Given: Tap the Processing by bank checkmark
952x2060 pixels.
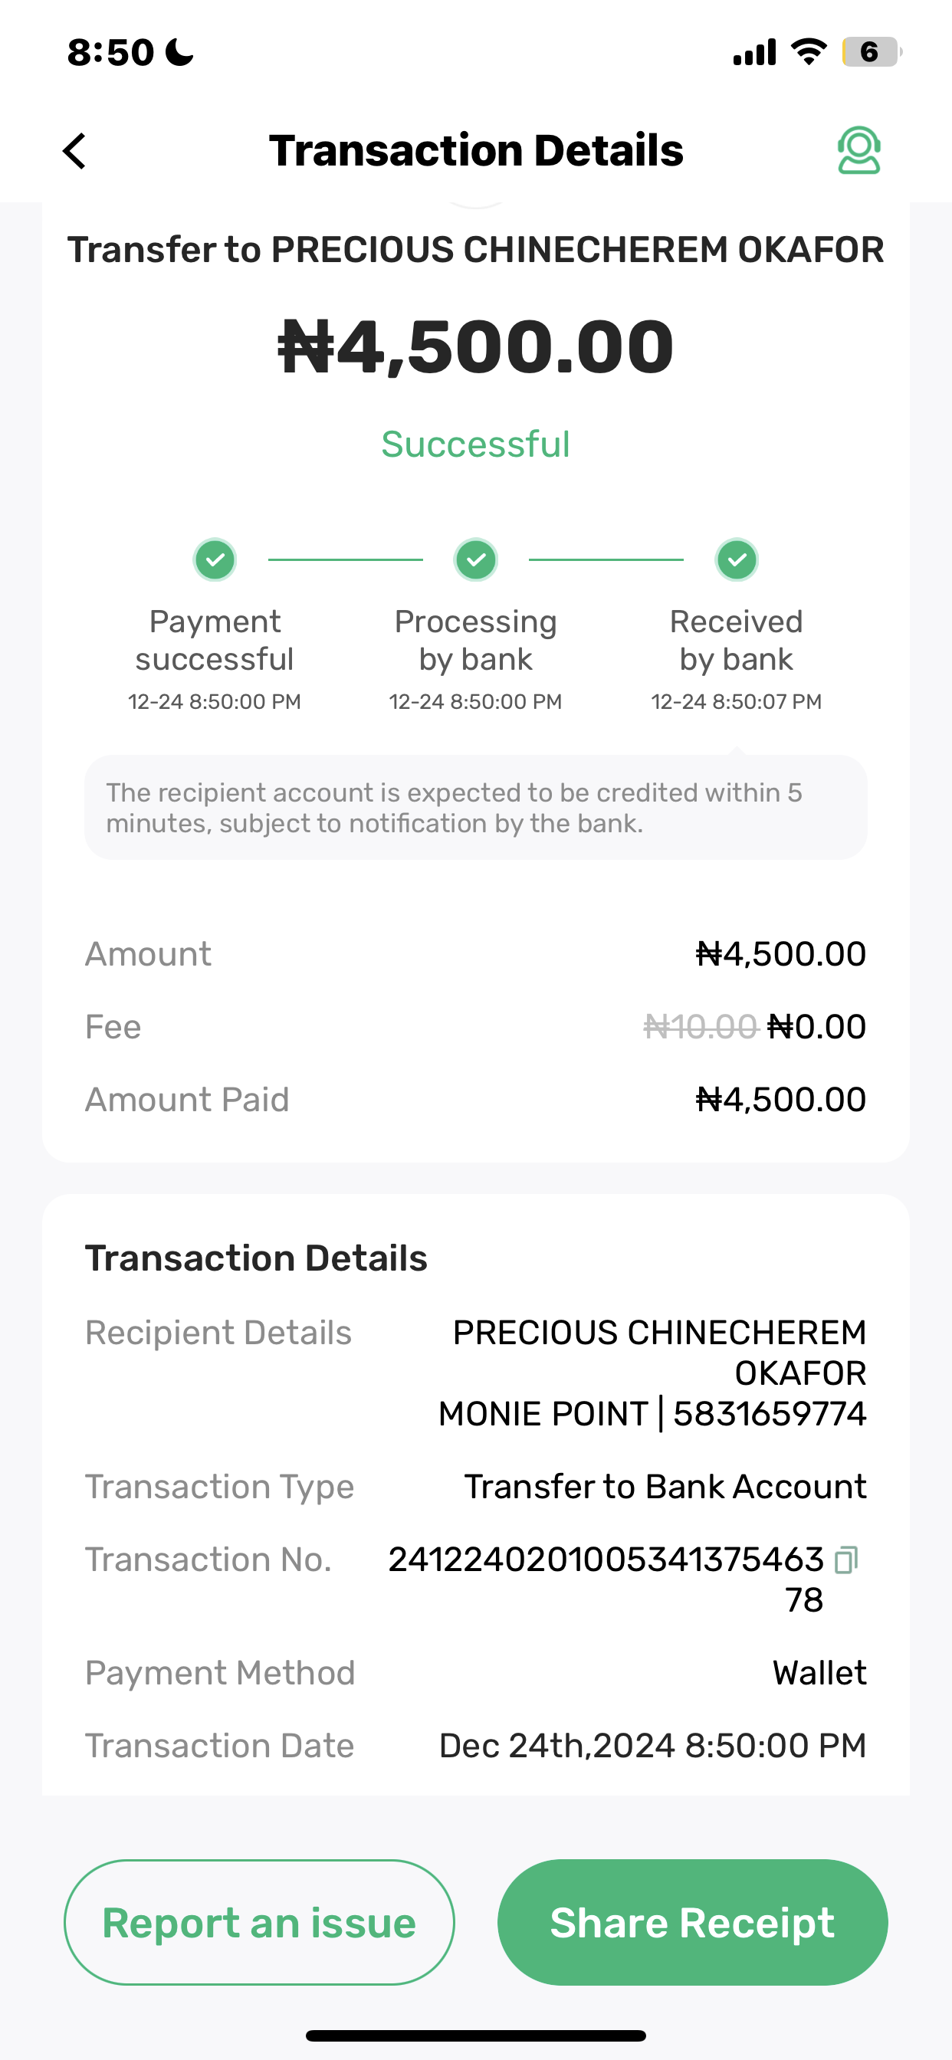Looking at the screenshot, I should 476,560.
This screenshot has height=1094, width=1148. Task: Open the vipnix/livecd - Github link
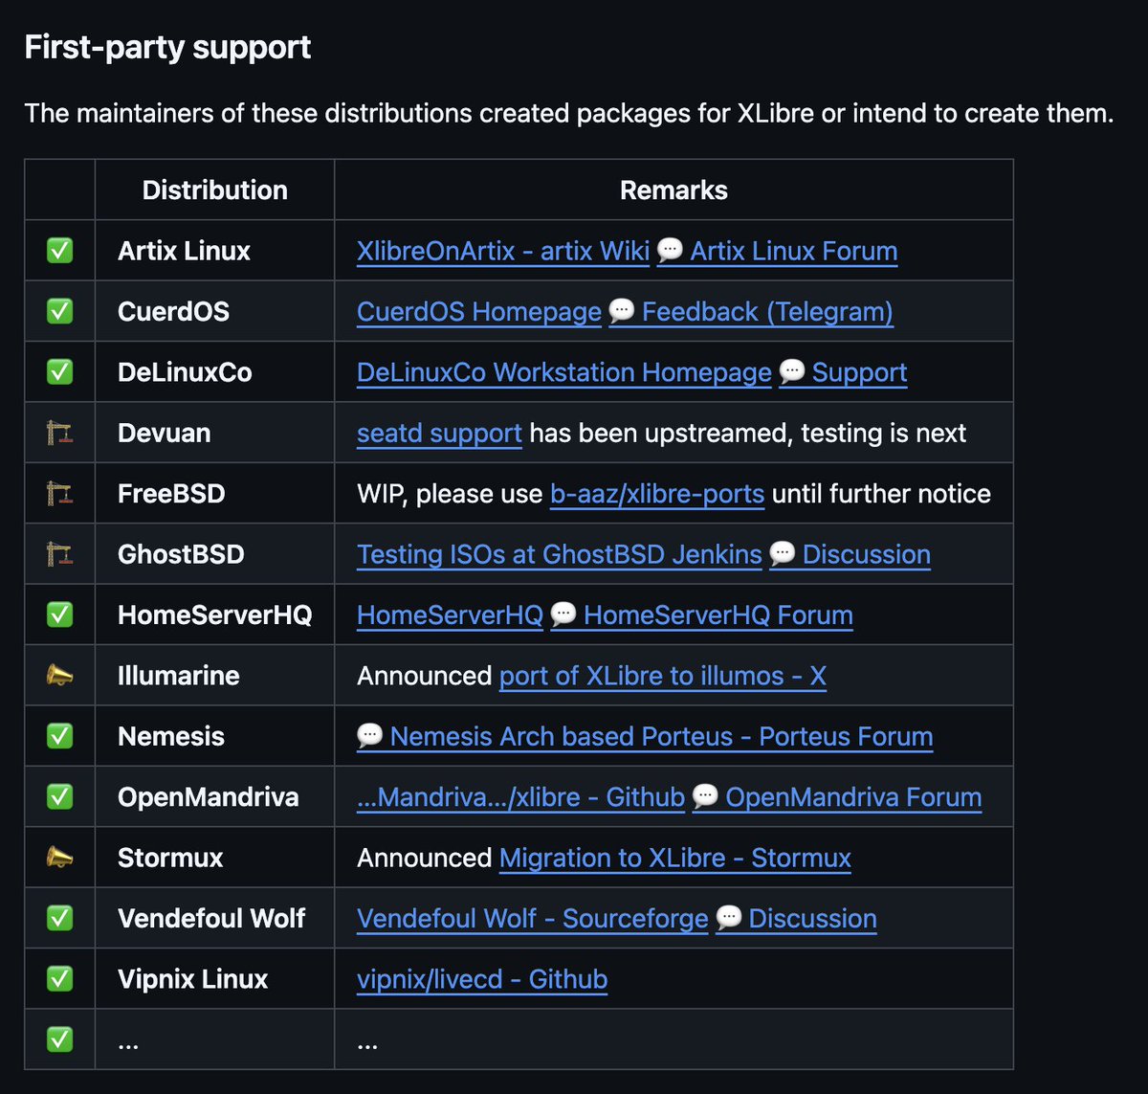(481, 979)
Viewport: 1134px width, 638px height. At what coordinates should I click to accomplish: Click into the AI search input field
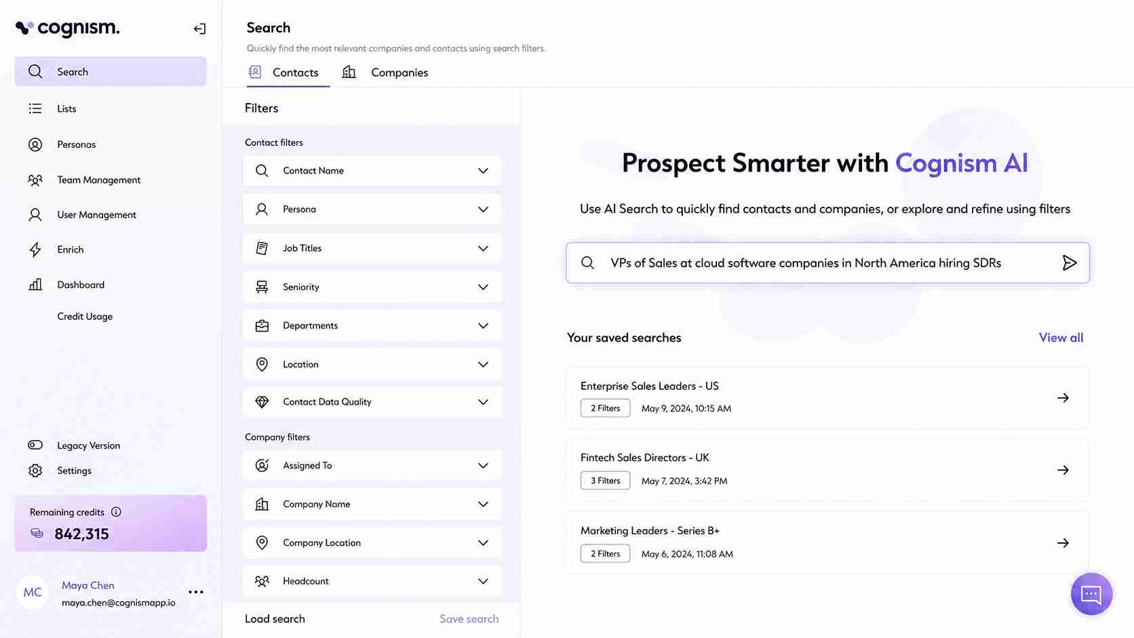click(x=827, y=262)
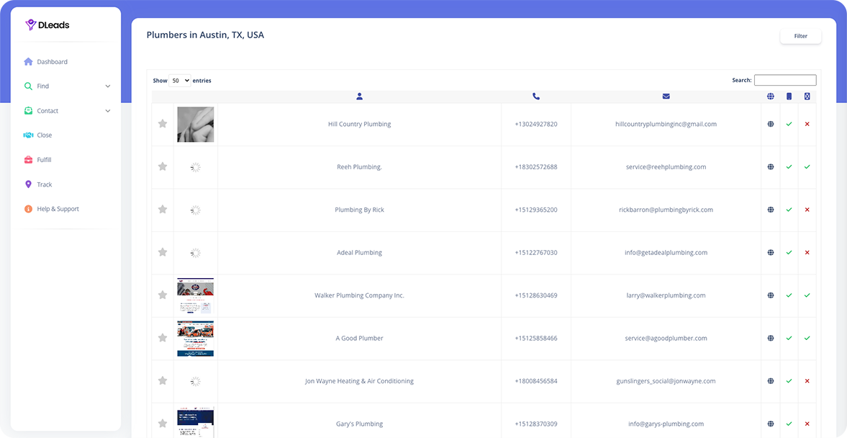
Task: Click the Fulfill briefcase icon
Action: pyautogui.click(x=28, y=159)
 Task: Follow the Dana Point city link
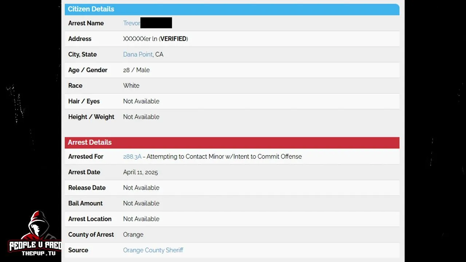tap(138, 55)
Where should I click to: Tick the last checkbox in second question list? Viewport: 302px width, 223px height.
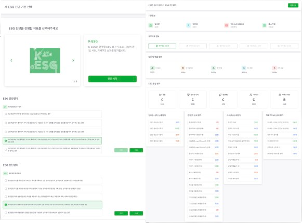tap(6, 213)
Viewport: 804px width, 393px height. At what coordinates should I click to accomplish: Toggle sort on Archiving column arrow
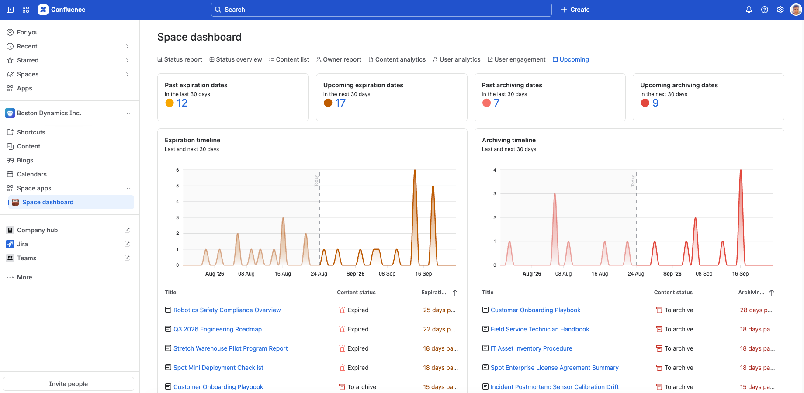[772, 293]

■ Activity ■
Omit every picture while printing the data word for word.

■ Solution to the exercise ■
Given: Tap the Processing by bank checkmark
952x2060 pixels.
Looking at the screenshot, I should 476,560.
This screenshot has height=1094, width=1148. Task: Open the vipnix/livecd - Github link
(481, 979)
Viewport: 1134px width, 638px height. At what coordinates should I click to accomplish: Click into the AI search input field
click(x=827, y=262)
Task: Click the Fulfill briefcase icon
Action: pyautogui.click(x=28, y=159)
 Task: Follow the Dana Point city link
tap(138, 55)
Where should I click to: Tick the last checkbox in second question list? Viewport: 302px width, 223px height.
tap(6, 213)
Viewport: 804px width, 393px height. At what coordinates should I click to accomplish: Toggle sort on Archiving column arrow
[772, 293]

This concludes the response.